Step 1: Create a Splunk Remote Deployment Account for the SHC

Hint

Interacting with Splunk API through TrackMe’s remote search capabilities

  • This use case relies on a Splunk | rest command which is a Splunk REST API call through native SPL.

  • Therefore, this command needs to be executed on a remote Splunk target, in the context of monitoring Search Head Clusters, the command can be executed on any up and running SHC member.

  • Using TrackMe’s remote search capabilities, you can transparently execute the command on a remote target, and process results locally on the TrackMe guest.

The first step is to create a Splunk Remote Deployment Account for the Cluster Manager. For more information about TrackMe Remote Search capabilities and configuration:

Splunk remote deployments (splunkremotesearch)

On the Search Head Cluster, create a new Splunk bearer token for the TrackMe Remote Deployment Account:

screen001.png

In TrackMe, click on Configure / Remote Deployment Accounts and add a new account:

  • You can specify each of the SHC members in a comma separated list or use a load balancer URL.

  • If multiple endpoints are specified, TrackMe automatically dispatches searches randomly amongst available and responding members (it validates connectivity and authentication)

screen002.png screen003.png

Hint

Managing multiple Search Head Clusters

  • If you have multiple Search Head Clusters, you can create a Remote Deployment Account for each SHC.

  • You will then be able to manage and monitor as many Search Head Clusters as you need from a single pane of glass in TrackMe.

Step 2: Create a Flex Object tenant for Search Head Clusters monitoring

Now, let’s create a new tenant for the purposes of monitoring our Indexer Clusters.
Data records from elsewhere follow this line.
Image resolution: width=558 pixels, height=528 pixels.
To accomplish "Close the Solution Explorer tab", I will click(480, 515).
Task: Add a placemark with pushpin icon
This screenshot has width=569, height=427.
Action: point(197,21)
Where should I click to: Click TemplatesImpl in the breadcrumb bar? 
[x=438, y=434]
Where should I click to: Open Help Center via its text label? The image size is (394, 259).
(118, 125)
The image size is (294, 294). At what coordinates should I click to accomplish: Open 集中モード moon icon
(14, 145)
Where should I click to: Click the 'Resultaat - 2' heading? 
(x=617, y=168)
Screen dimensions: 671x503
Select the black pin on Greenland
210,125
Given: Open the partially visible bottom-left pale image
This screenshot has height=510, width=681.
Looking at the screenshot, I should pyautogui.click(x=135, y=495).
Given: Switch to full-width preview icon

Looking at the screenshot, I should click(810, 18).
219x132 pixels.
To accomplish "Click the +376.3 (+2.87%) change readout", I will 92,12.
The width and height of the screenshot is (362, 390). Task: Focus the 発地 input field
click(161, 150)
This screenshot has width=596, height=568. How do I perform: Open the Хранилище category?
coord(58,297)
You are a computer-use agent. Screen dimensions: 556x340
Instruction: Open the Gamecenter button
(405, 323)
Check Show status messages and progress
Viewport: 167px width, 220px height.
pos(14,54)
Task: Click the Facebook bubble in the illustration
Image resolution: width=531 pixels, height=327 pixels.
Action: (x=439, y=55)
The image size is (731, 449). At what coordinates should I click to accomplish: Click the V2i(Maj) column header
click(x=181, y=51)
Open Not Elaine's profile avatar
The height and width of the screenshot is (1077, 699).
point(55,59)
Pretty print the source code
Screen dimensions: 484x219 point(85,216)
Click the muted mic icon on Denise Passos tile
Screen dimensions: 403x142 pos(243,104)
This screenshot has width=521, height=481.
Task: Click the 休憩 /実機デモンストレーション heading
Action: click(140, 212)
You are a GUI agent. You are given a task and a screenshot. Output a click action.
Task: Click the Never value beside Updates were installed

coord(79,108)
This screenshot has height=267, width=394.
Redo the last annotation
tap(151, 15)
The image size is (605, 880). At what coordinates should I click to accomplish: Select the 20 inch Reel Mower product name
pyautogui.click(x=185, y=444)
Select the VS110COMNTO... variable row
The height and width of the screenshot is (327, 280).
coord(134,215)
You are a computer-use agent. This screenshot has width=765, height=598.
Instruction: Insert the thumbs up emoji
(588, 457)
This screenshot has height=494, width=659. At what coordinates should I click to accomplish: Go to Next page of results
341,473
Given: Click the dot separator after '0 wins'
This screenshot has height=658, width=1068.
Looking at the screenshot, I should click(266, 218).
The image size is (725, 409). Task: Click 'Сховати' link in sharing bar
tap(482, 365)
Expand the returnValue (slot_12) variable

We can achieve this via the UI wizard or with a simple command line:

| trackme url=/services/trackme/v2/vtenants/admin/add_tenant mode=post body="{'tenant_name': 'shc-clusters', 'tenant_alias': '12 - SHC Clusters', 'tenant_desc': 'Splunk Search Head Clusters', 'tenant_roles_admin': 'trackme_admin', 'tenant_roles_power': 'trackme_power', 'tenant_roles_user': 'trackme_user', 'tenant_owner': 'admin', 'tenant_idx_settings': 'global', 'tenant_flx_enabled': 'true'}"

Step 3: Create Flex Object trackers using the Flex Objects library

Hint

Find the use cases definition (SPL) in annexe of this documentation

Enter the newly created tenant and start the Flex Object wizard using the built-in Flex Object library:

screen004.png screen005.png screen006.png

Select the use cases and remote accounts:

We will start with the use case “splk_splunk_shc_global_status” which tracks the SHC globally using the SHC API endpoints.

screen007.png screen008.png screen009.png screen010.png

Once executed, TrackMe immediately starts monitoring the SHC global status, generates and indexes metrics, and alerts you when issues are detected.

screen011.png screen012.png screen013.png screen014.png

Repeat the same operation with the use case “splk_splunk_shc_members_status” which tracks the SHC members individually, so we instantly detect which members are having issues:

screen015.png

After the first execution of this second tracker, we have a global view of the Search Head Cluster, as well as the view on a per member basis, TrackMe will alert automatically when issues are detected.

screen016.png screen017.png screen018.png screen019.png

Finally, we can also opt out for the Search Head activity Flex use case, which focuses on collecting and monitoring the activity of the Search Heads:

Hint

Search Head activity Flex use case

  • This use case relies on Splunk indexed data, unlike the rest related use cases which are basically interactions with the Splunk REST API.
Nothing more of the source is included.